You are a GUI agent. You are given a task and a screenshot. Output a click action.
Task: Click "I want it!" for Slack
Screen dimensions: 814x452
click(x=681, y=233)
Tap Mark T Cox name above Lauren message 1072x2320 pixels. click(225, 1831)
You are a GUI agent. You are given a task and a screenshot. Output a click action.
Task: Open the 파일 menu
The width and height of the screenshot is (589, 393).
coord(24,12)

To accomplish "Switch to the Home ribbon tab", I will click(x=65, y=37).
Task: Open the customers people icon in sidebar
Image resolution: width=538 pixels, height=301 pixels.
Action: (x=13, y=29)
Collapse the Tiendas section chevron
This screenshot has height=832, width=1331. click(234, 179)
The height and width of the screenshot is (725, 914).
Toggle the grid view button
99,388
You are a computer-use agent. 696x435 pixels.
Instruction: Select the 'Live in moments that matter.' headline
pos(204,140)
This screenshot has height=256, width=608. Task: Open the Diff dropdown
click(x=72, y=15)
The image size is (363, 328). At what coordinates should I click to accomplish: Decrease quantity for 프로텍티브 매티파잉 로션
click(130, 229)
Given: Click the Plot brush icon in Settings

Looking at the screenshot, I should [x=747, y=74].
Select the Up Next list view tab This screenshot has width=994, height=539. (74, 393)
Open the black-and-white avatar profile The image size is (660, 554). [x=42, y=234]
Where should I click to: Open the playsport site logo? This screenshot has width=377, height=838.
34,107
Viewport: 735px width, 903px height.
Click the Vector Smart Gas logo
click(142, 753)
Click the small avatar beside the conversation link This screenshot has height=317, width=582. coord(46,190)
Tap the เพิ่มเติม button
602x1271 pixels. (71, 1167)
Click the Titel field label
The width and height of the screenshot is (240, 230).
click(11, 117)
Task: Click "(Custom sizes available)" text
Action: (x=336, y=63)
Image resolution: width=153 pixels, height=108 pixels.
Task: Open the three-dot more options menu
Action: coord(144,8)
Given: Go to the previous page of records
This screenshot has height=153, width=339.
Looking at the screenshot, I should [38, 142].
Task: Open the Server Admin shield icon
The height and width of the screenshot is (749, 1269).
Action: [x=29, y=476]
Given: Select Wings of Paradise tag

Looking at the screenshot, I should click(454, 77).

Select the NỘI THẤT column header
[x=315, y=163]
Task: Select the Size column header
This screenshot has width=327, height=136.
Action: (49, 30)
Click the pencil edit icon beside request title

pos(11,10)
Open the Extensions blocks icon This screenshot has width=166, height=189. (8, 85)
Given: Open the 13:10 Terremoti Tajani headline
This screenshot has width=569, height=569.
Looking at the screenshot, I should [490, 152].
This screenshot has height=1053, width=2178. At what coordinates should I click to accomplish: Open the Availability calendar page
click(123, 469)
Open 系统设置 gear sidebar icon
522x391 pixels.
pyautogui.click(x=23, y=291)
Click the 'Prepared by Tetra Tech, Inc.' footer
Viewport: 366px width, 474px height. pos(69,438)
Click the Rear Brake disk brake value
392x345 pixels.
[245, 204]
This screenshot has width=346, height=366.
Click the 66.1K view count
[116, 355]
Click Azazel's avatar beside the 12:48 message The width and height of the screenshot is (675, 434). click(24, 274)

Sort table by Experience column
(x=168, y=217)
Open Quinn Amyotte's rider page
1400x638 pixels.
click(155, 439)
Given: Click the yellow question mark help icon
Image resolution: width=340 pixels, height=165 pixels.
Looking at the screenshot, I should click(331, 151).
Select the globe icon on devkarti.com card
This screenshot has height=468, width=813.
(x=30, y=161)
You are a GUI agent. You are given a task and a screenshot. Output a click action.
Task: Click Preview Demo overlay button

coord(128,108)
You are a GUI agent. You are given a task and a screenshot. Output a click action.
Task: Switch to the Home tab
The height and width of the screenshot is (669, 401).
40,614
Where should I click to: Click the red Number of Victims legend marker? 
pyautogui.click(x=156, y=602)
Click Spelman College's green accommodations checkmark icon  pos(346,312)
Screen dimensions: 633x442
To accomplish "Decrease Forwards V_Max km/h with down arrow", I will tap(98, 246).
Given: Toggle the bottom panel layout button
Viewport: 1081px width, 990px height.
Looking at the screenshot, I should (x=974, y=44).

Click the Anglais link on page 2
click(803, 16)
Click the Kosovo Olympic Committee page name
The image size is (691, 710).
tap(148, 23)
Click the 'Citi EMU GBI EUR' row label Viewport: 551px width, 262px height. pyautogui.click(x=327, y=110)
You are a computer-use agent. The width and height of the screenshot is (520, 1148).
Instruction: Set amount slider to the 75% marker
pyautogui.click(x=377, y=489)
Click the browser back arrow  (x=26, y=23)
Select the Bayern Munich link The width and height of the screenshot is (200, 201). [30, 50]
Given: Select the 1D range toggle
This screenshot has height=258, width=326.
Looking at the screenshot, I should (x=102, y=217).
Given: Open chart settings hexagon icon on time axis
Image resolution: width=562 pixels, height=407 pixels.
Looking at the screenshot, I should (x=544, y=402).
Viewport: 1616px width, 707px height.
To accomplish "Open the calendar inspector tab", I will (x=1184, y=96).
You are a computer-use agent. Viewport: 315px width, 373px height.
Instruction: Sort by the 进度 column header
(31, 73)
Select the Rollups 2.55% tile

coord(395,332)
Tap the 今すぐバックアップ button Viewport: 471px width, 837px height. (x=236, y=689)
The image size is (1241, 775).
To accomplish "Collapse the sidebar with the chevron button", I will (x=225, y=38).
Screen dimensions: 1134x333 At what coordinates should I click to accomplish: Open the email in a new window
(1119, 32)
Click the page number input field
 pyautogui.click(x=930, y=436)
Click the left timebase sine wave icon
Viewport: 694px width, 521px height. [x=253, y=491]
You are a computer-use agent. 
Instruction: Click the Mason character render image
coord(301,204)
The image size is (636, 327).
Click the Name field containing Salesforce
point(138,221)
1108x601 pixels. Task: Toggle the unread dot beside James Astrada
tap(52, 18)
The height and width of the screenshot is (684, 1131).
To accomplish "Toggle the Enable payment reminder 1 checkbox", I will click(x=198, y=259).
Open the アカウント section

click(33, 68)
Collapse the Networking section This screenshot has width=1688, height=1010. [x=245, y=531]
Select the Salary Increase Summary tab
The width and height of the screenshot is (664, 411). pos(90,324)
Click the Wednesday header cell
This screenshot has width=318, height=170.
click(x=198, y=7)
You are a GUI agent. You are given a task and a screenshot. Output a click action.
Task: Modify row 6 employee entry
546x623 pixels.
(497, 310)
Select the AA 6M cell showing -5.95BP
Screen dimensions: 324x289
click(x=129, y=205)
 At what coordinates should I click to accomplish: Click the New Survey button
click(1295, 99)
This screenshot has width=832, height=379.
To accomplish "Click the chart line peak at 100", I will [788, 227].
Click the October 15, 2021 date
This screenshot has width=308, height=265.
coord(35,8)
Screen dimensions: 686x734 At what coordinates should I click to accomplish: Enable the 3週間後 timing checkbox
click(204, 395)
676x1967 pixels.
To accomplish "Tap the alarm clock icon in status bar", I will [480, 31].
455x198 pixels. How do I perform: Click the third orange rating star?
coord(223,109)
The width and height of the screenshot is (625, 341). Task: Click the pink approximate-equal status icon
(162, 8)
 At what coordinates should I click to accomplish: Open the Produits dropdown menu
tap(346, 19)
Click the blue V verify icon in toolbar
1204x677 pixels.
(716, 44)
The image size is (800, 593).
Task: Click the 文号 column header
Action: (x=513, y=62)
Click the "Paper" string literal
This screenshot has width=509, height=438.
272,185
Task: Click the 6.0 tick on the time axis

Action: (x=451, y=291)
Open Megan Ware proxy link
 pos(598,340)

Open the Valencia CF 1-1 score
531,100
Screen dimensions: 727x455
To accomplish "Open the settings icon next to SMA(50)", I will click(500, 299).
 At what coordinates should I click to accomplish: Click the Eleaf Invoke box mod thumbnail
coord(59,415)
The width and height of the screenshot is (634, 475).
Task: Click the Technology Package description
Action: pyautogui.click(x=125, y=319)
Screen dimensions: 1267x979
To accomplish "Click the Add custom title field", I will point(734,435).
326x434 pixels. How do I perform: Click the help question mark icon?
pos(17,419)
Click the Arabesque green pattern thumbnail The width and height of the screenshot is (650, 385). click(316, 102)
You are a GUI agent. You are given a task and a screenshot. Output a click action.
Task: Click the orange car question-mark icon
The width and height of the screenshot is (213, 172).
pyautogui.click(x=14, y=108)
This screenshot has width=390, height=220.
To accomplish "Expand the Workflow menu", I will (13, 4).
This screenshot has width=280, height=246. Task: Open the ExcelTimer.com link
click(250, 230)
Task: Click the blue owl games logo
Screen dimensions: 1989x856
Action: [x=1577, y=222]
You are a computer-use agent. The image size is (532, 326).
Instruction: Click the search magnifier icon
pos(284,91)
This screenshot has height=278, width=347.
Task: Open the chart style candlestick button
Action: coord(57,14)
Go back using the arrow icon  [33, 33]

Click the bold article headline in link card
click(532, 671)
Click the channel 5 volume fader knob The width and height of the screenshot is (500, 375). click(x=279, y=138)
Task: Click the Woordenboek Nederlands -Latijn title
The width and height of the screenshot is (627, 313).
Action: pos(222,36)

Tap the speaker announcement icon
==============================
### [THE PROBLEM]
Of the entries above, repeat exactly the lines between the line with "Click the 'Citi" and the line with "Viewport: 1616px width, 707px height.", inclusive, and no others.

### [YOUR RESPONSE]
Click the 'Citi EMU GBI EUR' row label Viewport: 551px width, 262px height. pyautogui.click(x=327, y=110)
You are a computer-use agent. The width and height of the screenshot is (520, 1148).
Instruction: Set amount slider to the 75% marker
pyautogui.click(x=377, y=489)
Click the browser back arrow  (x=26, y=23)
Select the Bayern Munich link The width and height of the screenshot is (200, 201). [30, 50]
Given: Select the 1D range toggle
This screenshot has height=258, width=326.
Looking at the screenshot, I should (x=102, y=217).
Given: Open chart settings hexagon icon on time axis
Image resolution: width=562 pixels, height=407 pixels.
Looking at the screenshot, I should (x=544, y=402).
Viewport: 1616px width, 707px height.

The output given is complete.